Wednesday, February 19, 2014

What we inheirit

I closed the door to my parents home for the last time this past week.  Aside from the furniture the new owner chose to buy from my brother and I, it is empty.  I didn't feel anything. 

This apathy of feelings is confusing to me as I am a very feeling woman.  Am I covering up the potential rainstorm of emotion to come once I have rested my weary body?  All the packing of bags and boxes, the countless trips to the local Thrift store in my town to donate and donate and donate much of my parents books, kitchen tools, linens, clothes, dish and glassware items was staggering.  Our families tried to absorb what we could,  yet it seemed like the drawers, closets, amoires, and cupboards seemed impossible to empty as I pulled out countless amounts of belongings. 

Time....sometimes it has felt like forever that the home would sell.  I was able to "enjoy" the holidays with my family, then back to work once January appeared.  Then mid January an offer.  The Trustee had lowered the price once more and that seemed to bring in new lookers.  In the end it sold for what it should have instead of the inflated price it started with. 

A short closing of 30 days and back I went with urgency to emptying the house.  My brother came to organize and have his items shipped to their new homes, which was to two of his sons and his home.  I hadn't emptied book shelves and thankfully the new owner was a lover of books and was delighted to keep many of the Franklin Mint books.  I was thrilled to not have to pack them up and load in my car!  The Thrift store and Friends of the Library know me as the woman who lost her mother.  They kindly say words of "it is such hard work to empty our loved ones home", followed by "thank you for thinking of us and donating!".  I'm more thankful that they are here to take all that I have brought them. 

Over the course of almost four months I have been bringing box after box home then the furniture began once the home sold.  30 days to empty three full floors of furniture.  My sleep cycle went kaput.  I would wake up with severe anxiety night after night.  How will this all get done?!  Yet here we are and the home is no longer a part of our family any longer.  The furniture is placed or will be received by the new recipients very soon.  I've hardly had time to think about what it is to have my mother's pieces residing in my home.



I hear the Grandfather clock ticking in our living room that has been in our home for one week.  The clock I have in the past connected with the ticking of my mom as she faded away as it stood outside her bedroom door at the top of the stairs.  When she past away in August I told my mom's housekeeper, who had been retained for a short time, to not wind it.  I didn't wish to hear it or see it's "eye" that went left to right with every tick-tock.  My brother was to take it but his wife really wasn't wild about it and so it came to me.  Now I am getting use to it's presence and of it being alive once more with it's chime on the hour.  My Love and I have been fussing with it's timing so that it chimes when it should.  I'm getting use to winding it, using the little key to open the tall door where the old weights hang as well as the heavy pendulum.  And somehow it fits in my living room.  As though it was waiting to be here.  In the room is the Asian chest that while I liked, my Love was marginally not wild about.  It too fits.  Of course there are other pieces of furniture that are temporarily being stored in the room.  It is quite cluttered as well as my dining room which has furniture and boxes and house plants that now have come to me.  Where to put so much of this?  I walk in the room and walk out.  I'm not ready to open boxes I've so recently packed up and to sort through.  I need to just be present in my home, to be quiet.  Tick-tock, tick-tock......

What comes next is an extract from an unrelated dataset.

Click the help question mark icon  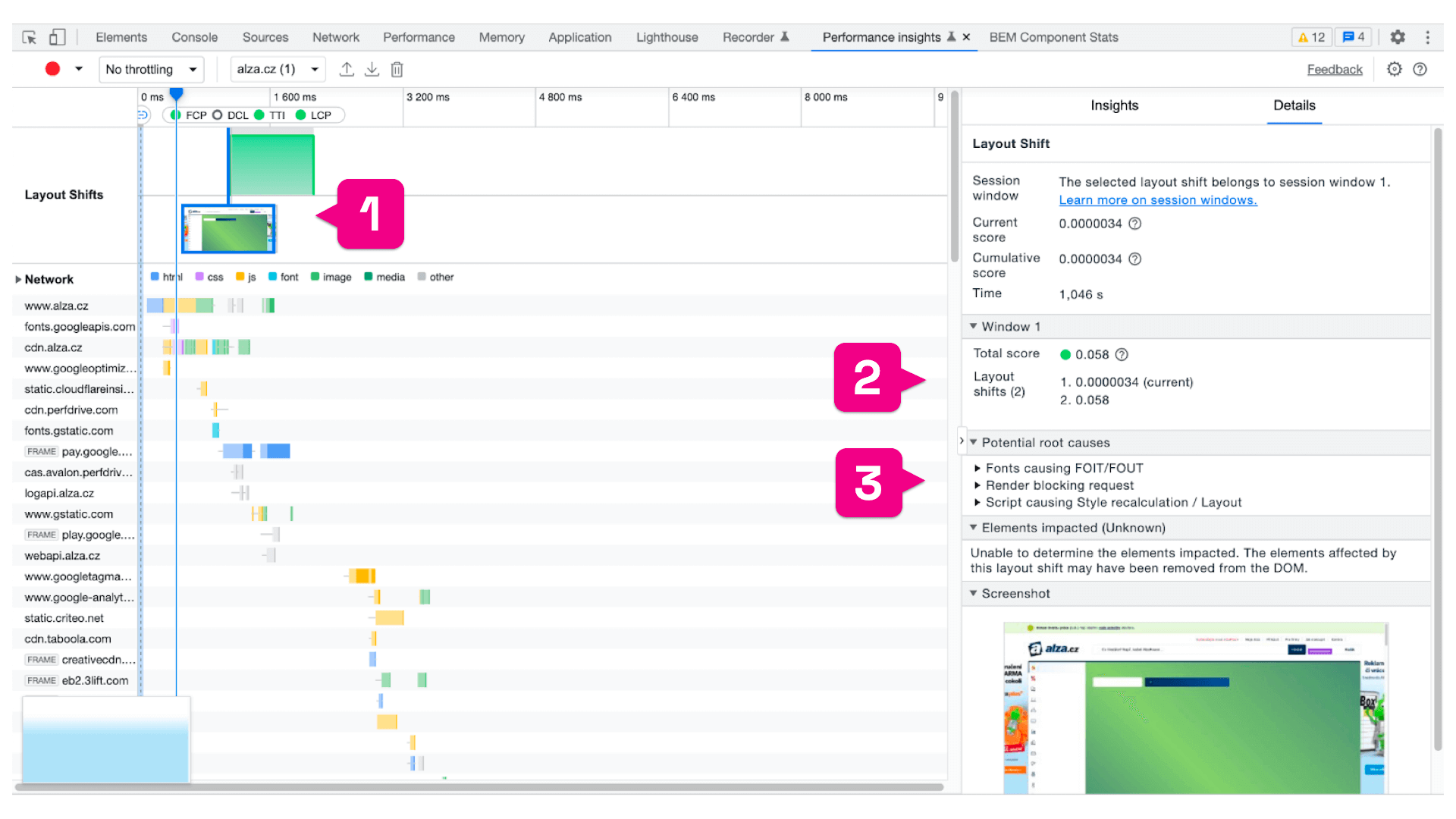pyautogui.click(x=1420, y=69)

The gifting of our parents possessions feels almost wrong.  They are gone and they can't take it with them.  Someone must now become the new owner.  But these tangible gifts have memories of where they once were and when they appear in our homes, they at first seem quite out of place even when they look lovely.  Am I worthy of taking care of them?  Did I deserve to be the one to use my mom's crystal and silver that she had used on her dining table for special holidays or parties?  It all feels rather odd and a little uncomfortable as though I have taken it from her.  

When I gaze at the tall pine hutch with it's multi-pane glass doors, where inside I have placed the blue and white Chinese pottery that I adored, I can't help but feel happy to have it here in my home and at the same time I know that it would not be here but for the fact that my mother is gone.  These tangible items can never fill the void of ones parents.  They can not replace the hugs, the "I love you", the hand in ones own nor the warmth that I feel now with my thoughts.  For now I will let my heart be.  Let it rest as I rest my body.  I will get to know these gifts and someday they will become as much a part of our home as they were in my parents home.